=== WORK INSTRUCTION ===
Begin at the line that has "Instagram (232, 958)", stop after the line that has "Help [menuitem] (726, 154)", and print exactly those lines from the records below, without any pictures.

Stored items:
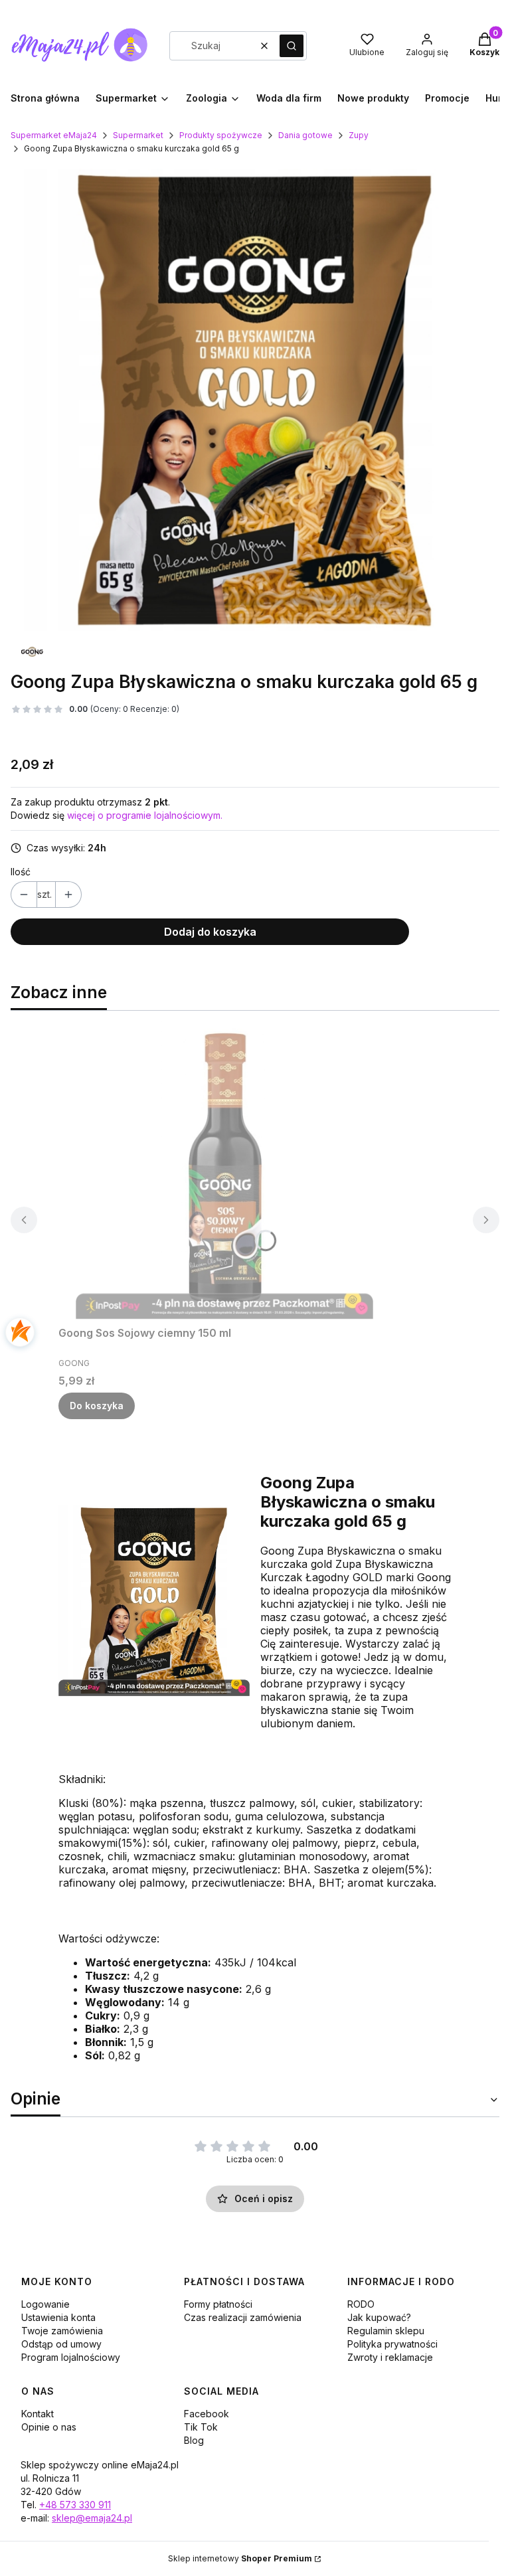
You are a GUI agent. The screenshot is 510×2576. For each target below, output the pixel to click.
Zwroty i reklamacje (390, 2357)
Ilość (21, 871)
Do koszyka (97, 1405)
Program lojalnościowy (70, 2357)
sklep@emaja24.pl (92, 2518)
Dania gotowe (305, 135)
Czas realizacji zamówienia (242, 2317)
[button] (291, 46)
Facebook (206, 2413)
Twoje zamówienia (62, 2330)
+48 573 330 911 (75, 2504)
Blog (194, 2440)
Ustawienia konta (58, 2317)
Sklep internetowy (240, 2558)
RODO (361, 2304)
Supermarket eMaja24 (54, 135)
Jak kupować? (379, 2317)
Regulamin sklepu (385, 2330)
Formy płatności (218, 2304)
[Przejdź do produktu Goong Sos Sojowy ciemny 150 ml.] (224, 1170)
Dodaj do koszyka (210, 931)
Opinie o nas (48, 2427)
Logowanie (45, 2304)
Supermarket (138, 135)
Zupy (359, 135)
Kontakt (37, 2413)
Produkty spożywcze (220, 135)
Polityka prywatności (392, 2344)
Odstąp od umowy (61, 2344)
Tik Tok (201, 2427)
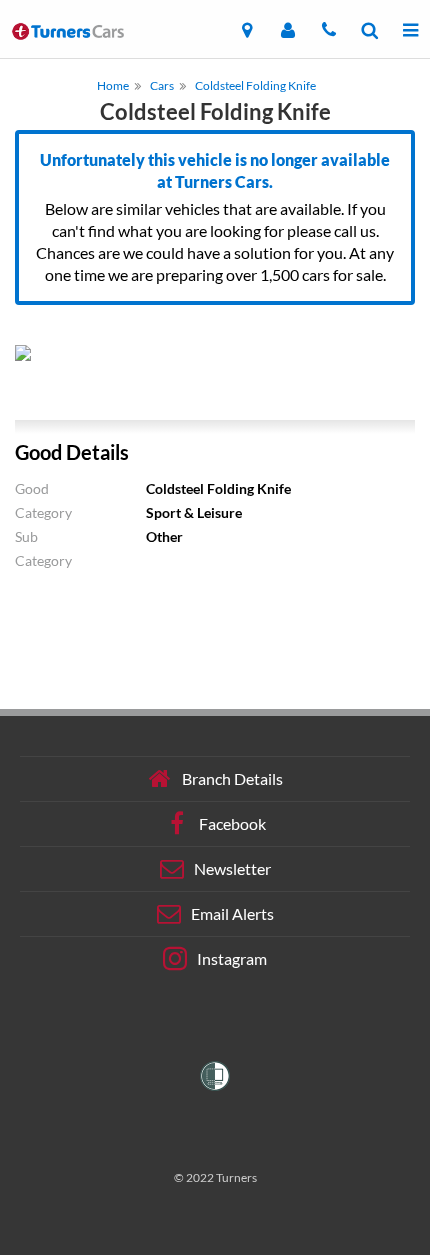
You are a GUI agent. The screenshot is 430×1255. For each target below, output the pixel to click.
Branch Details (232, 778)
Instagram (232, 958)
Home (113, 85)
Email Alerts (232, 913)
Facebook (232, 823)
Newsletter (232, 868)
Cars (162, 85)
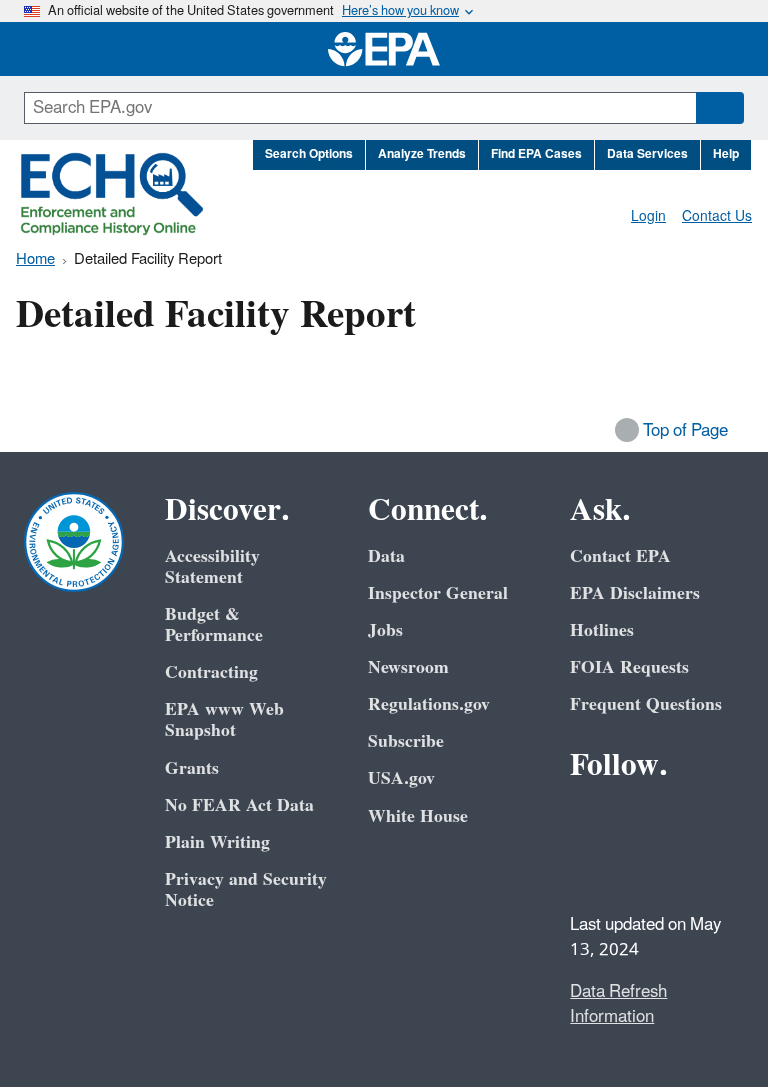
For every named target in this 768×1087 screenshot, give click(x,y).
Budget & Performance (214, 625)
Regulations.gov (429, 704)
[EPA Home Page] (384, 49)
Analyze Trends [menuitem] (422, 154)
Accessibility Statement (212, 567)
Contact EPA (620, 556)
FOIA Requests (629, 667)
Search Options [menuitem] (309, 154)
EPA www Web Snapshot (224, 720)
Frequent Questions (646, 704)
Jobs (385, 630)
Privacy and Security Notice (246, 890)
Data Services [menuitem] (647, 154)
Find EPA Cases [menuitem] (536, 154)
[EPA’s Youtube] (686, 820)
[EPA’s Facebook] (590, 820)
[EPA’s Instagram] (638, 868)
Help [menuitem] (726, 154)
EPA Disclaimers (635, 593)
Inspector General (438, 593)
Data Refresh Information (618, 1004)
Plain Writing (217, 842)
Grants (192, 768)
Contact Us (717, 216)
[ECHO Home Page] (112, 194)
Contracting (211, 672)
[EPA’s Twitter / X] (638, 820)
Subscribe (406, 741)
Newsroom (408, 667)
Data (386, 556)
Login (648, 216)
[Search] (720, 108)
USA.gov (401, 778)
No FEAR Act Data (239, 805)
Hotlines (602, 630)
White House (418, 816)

* * *

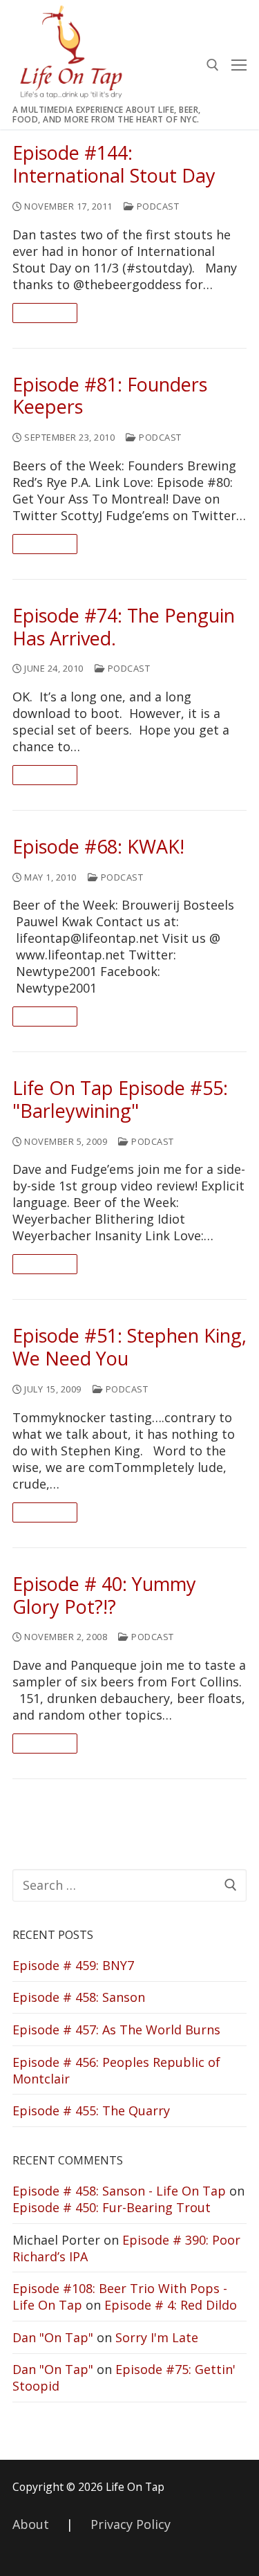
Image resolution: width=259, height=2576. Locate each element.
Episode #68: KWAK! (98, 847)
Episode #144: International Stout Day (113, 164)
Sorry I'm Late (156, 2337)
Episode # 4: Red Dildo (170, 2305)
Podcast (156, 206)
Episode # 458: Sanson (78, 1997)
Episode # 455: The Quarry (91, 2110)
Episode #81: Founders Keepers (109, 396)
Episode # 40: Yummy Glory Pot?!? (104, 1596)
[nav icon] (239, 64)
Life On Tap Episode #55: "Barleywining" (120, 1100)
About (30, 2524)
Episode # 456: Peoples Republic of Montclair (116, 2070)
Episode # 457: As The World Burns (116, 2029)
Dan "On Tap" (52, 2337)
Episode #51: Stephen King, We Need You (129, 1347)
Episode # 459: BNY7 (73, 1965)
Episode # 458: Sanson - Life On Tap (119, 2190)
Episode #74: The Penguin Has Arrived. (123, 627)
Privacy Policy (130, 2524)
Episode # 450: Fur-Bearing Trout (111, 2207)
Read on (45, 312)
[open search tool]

=== TASK ANSWER ===
Instagram (232, 958)
Home (113, 85)
Email Alerts (232, 913)
Facebook (232, 823)
Newsletter (232, 868)
Cars (162, 85)
For every named target in this 768×1087 screenshot, give click(x,y).
Budget & Performance (214, 625)
Regulations.gov (429, 704)
[EPA Home Page] (384, 49)
Analyze Trends [menuitem] (422, 154)
Accessibility Statement (212, 567)
Contact EPA (620, 556)
FOIA Requests (629, 667)
Search Options [menuitem] (309, 154)
EPA www Web Snapshot (224, 720)
Frequent Questions (646, 704)
Jobs (385, 630)
Privacy and Security Notice (246, 890)
Data Services [menuitem] (647, 154)
Find EPA Cases [menuitem] (536, 154)
[EPA’s Youtube] (686, 820)
[EPA’s Facebook] (590, 820)
[EPA’s Instagram] (638, 868)
Help [menuitem] (726, 154)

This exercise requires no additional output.